Growing up, I was exposed to many opposing messages of what it meant to be a woman in American society and the workforce: From the etiquette classes of the ’50s and ’60s, where women were taught how to walk “properly” by balancing books on their heads, to the women’s rights activists of the ’70s such as Gloria Steinem and powerful cinematic characters such as Norma Rae. These were opposing messages to me. Know your place. Fight the power.
It felt as if women had made little progress in advancing our status in the workplace over the previous four decades. Today, wages have risen somewhat but they still lag behind men’s wages for the same level positions. Many of the industries I’ve worked in, such as animation and software development, are male dominated, with few female employees.
Even though there was awareness of the hypocrisies in the workforce, not enough had been done to significantly balance the scales between men and women. I believe that is changing now. The #metoo movement has served as a catalyst for the outing of sexual harassment in the workplace and beyond. And that movement has expanded to other areas of our society, beginning to shift it from a patriarchy to one in which men and women are on an even footing. It’s becoming commonplace for women to be outspoken and express themselves. And here at Vidyo, it’s encouraged.
In honor of International Women’s Day, Vidyo brought in NLP (neurolinguistic programming) and hypnosis practitioner Goulie Scheer to guide the women of Vidyo toward self-empowerment, awareness, and expression—a far cry from the days of covering your shoulders and knees in the workplace. Goulie led our room full of career-driven ladies through several deep meditations and practices designed to bring out our inner joy and happiness. She challenged us to expand the definition of ourselves to go beyond our job titles.
Goulie began with an inspirational quote about how women are masters of expansion:
“I think women are foolish to pretend they are equal to men. They are far superior and always have been. Whatever you give a woman, she will make greater. If you give her sperm, she will give you a baby. If you give her a house, she will give you a home. If you give her groceries, she will give you a meal. If you give her a smile, she will give you her heart. She multiplies and enlarges what is given to her.”
—William Golding, British Novelist, Playwright and Poet
She pointed out how unique each one of us is as an individual and how it is our gift to the world to let all our special aspects be expressed. As an exercise in bringing out our inner joy, she had us put a straw between our teeth to force a smile. We were to sit in this smile for at least two minutes to trigger the neural pathways in our brain into thinking that we were happy. And it actually worked! The sight of our peers doing this exercise alone was enough to spark a few smiles and giggles.
Then Goulie guided us into a deep meditation designed to have us to look back into our past for some of our happiest moments in life, with the purpose of being able to draw on those recollections to lift ourselves up into a state of joy.
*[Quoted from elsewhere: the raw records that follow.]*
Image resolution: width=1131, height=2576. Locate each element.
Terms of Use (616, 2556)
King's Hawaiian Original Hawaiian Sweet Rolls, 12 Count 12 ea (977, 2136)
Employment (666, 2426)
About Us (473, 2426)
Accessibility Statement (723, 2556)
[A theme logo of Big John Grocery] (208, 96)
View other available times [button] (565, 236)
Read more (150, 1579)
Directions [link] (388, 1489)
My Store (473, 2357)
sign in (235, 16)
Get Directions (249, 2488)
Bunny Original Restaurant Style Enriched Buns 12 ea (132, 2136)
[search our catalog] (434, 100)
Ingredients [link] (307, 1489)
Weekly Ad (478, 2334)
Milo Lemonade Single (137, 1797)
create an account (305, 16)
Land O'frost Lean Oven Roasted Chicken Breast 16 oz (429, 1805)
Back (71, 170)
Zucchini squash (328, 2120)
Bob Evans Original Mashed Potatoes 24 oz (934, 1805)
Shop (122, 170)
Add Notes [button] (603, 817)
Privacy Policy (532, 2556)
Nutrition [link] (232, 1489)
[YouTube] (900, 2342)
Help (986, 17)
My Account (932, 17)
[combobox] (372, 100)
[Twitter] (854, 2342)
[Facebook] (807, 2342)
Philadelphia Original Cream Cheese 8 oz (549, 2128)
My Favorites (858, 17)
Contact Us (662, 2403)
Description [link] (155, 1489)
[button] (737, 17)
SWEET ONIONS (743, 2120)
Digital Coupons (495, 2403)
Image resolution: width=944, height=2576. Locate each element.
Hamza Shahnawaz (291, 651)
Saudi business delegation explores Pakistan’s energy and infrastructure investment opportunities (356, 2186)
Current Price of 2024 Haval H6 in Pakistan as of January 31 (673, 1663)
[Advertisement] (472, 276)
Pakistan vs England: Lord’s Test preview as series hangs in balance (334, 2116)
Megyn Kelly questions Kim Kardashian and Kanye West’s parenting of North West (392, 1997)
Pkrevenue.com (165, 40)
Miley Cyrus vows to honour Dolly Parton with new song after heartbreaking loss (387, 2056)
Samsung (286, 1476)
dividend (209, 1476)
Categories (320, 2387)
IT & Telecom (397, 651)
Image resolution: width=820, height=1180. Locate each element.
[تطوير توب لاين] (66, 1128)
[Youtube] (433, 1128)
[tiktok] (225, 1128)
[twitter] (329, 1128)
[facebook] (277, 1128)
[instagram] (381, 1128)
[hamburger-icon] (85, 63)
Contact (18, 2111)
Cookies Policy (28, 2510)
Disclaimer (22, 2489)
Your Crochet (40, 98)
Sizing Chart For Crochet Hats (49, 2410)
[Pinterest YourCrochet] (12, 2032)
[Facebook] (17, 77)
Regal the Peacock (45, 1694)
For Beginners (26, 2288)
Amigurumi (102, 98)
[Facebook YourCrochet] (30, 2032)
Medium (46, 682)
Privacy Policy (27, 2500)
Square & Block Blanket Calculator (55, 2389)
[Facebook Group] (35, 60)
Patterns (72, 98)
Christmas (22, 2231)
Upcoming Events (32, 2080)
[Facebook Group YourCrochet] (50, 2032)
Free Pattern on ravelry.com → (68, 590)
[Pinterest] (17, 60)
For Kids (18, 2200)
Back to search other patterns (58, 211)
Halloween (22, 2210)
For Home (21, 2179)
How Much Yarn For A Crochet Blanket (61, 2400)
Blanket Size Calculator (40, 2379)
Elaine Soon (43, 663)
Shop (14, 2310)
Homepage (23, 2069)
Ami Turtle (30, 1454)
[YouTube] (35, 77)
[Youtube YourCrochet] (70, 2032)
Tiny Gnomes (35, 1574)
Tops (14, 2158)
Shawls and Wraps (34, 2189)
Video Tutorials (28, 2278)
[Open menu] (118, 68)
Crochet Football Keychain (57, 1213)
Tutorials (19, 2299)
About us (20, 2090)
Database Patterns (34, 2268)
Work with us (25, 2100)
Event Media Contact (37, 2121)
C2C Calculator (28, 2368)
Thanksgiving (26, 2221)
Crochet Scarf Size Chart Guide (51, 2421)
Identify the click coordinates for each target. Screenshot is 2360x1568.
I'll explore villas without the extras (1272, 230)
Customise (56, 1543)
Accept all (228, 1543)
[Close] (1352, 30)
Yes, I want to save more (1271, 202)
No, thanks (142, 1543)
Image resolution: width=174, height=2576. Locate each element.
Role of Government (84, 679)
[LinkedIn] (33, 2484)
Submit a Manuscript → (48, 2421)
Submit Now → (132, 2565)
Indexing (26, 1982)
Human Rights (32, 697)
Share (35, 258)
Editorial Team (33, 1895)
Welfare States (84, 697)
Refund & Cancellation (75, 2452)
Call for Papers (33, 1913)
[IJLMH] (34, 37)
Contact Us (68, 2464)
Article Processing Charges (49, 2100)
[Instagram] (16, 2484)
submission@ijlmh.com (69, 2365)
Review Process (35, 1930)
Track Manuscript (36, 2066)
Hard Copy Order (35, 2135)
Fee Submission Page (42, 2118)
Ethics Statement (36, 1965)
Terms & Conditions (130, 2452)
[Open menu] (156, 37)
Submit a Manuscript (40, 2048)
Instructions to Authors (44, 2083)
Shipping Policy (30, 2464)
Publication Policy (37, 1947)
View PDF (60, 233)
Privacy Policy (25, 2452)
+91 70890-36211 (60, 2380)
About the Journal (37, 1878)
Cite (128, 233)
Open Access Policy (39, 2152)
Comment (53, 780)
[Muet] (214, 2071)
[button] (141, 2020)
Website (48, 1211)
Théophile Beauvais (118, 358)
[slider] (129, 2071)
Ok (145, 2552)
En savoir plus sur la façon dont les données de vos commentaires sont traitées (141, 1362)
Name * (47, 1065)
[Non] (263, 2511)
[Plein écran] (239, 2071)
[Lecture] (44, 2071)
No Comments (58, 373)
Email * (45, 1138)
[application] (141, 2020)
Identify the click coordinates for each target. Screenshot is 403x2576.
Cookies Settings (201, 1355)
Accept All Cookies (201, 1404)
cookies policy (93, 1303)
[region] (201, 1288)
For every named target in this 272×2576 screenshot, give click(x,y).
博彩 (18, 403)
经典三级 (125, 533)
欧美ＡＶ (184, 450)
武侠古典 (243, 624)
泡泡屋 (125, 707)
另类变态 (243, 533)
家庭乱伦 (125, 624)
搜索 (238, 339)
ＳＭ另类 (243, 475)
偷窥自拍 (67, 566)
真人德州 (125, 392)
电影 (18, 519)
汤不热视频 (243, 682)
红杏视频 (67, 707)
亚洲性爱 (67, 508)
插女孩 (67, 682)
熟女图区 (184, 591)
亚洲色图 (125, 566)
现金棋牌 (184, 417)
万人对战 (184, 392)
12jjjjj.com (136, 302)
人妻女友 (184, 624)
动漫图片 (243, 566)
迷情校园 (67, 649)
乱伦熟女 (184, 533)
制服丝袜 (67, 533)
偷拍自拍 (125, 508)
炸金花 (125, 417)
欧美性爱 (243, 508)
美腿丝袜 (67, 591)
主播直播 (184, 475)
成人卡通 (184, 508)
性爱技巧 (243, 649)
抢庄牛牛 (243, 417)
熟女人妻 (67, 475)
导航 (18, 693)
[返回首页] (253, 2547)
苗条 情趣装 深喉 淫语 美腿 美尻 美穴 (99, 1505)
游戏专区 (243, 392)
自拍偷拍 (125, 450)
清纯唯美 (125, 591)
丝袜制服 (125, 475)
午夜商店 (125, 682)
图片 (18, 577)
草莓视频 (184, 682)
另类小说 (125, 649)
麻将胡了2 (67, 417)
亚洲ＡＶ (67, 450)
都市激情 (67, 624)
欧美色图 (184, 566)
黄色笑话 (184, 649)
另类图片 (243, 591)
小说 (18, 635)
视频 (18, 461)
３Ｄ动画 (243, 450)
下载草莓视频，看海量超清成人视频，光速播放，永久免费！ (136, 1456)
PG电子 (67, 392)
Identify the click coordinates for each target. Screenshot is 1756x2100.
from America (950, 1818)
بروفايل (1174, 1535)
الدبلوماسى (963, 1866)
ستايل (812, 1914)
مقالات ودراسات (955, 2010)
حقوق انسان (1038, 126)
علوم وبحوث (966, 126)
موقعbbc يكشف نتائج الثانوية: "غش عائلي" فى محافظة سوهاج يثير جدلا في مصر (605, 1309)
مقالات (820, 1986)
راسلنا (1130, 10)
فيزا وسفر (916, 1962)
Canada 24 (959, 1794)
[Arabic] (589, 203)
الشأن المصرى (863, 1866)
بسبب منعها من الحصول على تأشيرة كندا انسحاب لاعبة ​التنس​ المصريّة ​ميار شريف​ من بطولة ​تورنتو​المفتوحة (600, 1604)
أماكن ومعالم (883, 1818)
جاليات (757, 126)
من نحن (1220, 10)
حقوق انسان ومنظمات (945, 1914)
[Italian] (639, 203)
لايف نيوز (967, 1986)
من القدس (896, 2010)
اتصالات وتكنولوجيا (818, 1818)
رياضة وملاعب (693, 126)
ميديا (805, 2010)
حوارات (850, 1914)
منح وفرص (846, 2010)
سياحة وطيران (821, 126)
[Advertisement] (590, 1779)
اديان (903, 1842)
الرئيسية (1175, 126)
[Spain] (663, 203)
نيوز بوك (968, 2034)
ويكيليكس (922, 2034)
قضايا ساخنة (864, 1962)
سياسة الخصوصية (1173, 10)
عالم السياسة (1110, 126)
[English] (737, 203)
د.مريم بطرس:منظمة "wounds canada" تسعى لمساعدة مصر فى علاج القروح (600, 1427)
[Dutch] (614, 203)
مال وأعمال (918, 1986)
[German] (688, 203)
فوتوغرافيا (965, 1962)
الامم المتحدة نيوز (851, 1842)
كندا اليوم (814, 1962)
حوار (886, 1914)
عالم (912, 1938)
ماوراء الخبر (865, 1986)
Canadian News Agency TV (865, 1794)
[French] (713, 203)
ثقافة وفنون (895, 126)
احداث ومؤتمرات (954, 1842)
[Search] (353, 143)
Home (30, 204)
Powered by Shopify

Some other tips were to make sure we stopped to take a few deep breaths before transitioning to the different sections of our day. She reminded us that we aren’t just career women. We are mothers, sisters, neighbors, pet parents, and friends. Our second shift begins after work ends. We have many roles in our day. It’s important to check in with oneself and take time to breathe and be present for the next moment in our day.
Goulie reminded us to look at our habits (nail biting was the example) and to look more deeply into why we create those habits. In this particular example, it was to relieve stress. She asked us to look more deeply at our stressors and discover healthier ways of dealing with those stressors—such as using the breath instead of nail biting.
She encouraged us to be kind to others. To bring a smile to our friends and co-workers and make sure to ask them about their day. The act of checking in on someone can be an uplifting moment for the person receiving the inquiry.
Overall it was a wonderful hour of self-inquiry and self-discovery. To be encouraged to take a moment out of our day to stop, breathe, and acknowledge how awesome we all are is pretty fantastic. We closed the event with a wonderful luncheon and some parting gifts. The women of Vidyo had time to connect and chat together in a rare moment of relaxation.
Vidyo holds a special event every year for International Women’s Day. It’s an opportunity to bring the women of Vidyo together to remind ourselves that we do not do it alone. We all struggle with the same things. We are all human. We are all women.
Never before in the time that I have been on this planet have I heard more loudly and clearly that it’s time for women to be who we are. It’s not cool anymore to act like the other girls on the playground or feel like you have to wear the latest fashions. BE YOU 100%—without shame. Share the gifts you were brought into this world to bestow—and do so with joy!
For Vidyo to take the time to pull us out of our work day to remind us of how incredibly amazing we all are is a beautiful thing. As a single mother with a corporate job, my day begins at 5:30 a.m. and ends at 9 p.m. when I fall flat on my face with exhaustion. Between those moments requires a dance of breath, balance, poise, and self-love to keep all those plates spinning with a smile on my face. It’s wonderful to see corporate America acknowledge how challenging that can be at times. And to remind me that I can do it all because I AM AMAZING. I AM WOMAN.